Le regole del sistema previdenziale italiano sono molto variegate e non sempre è facile comprenderle. In genere per andare in pensione ciò che serve è raggiungere una determinata età, che sia quella pensionabile o anticipata, e una altrettanto determinata età contributiva. Quanti anni di contributi servono per andare in pensione? Una domanda come questa non ha una risposta fissa. Perché alla pari dell’età anagrafica da raggiungere, molto dipende dalla misura prescelta.
Quanti anni di contributi servono per andare in pensione?
Se guardassimo solo alla pensione di vecchiaia ordinaria, che prevede fino al 31 dicembre 2026 i 67 anni di età come soglia minima, servono almeno 20 anni di contributi per andare in pensione. Requisito contributivo che resterà fisso anche nel 2027 e nel 2028 quando invece l’età pensionabile salirà rispettivamente a 67 anni ed un mese e a 67 anni e tre mesi. I 20 anni di versamenti, al netto del requisito aggiuntivo sull’importo minimo da centrare per andare in pensione, si applica anche ai contributivi puri, cioè a chi ha iniziato a lavorare dopo il 31 dicembre 1995.
E per questi ultimi 20 anni sono sufficienti anche per la pensione anticipata contributiva che si centra a 64 anni di età purché la pensione liquidata sia pari o superiore a 3 volte l’assegno sociale per tutti gli uomini e per le donne senza figli avuti (con un figlio 2,8 volte l’assegno sociale, con più figli 2,6 volte).
Tante misure disponibili e requisiti differenti per ciascuna di esse
Una carriera pari a 20 anni basta anche per la pensione anticipata di vecchiaia con invalidità pensionabile almeno all’80% e con una età pari a 56 anni per le donne e 61 anni per gli uomini. Per i contributivi puri c’è anche la possibilità a 71 anni di accedere alla pensione con solo 5 anni di versamenti. Quanti anni di contributi servono per andare in pensione con le altre misure che ci sono? Va detto subito che le carriere vanno però ben oltre i 20 anni di contributi.
Ci sono le pensioni anticipate ordinare, che non prevedono limiti di età ma per cui servono non meno di 42 anni e 10 mesi di versamenti contributivi per gli uomini e non meno di 41 anni e 10 mesi per le donne. Come si capisce dal nome stesso dello strumento, servono 41 anni di versamenti, sempre senza limiti di età, per la quota 41 precoci. Una misura però destinata solo a invalidi, caregivers, addetti ai lavori gravosi o usuranti e disoccupati.

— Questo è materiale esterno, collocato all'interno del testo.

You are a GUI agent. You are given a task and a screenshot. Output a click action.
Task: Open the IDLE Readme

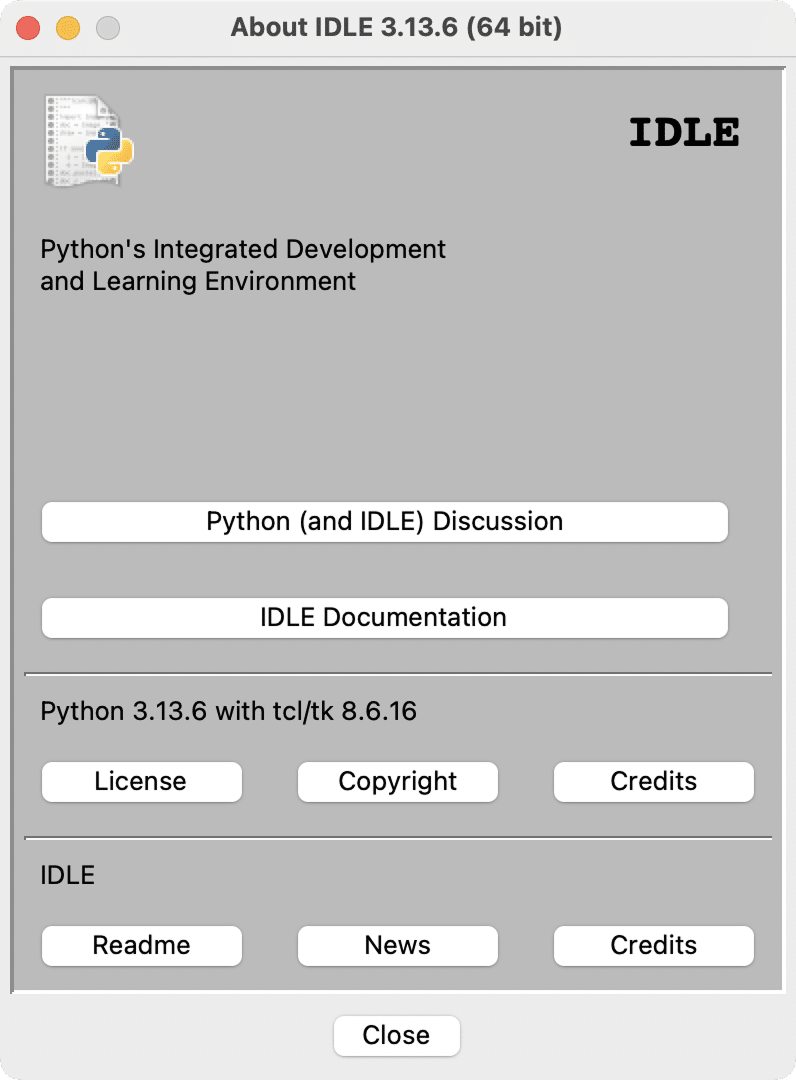pos(141,945)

Stesse categorie a cui a 63 anni e 5 mesi di età si parte con l’Ape sociale. Una misura che prevede però 36 anni di versamenti per gli addetti ai lavori gravosi. Mentre per disoccupati, invalidi e caregivers, bastano 30 anni. Infine, bisogna arrivare a 35 anni per lo scivolo usuranti di quota 97,6, quando con 61 anni e 7 mesi di età minima, si possono aprire le porte del pensionamento anticipato a chi svolge lavori particolarmente faticosi.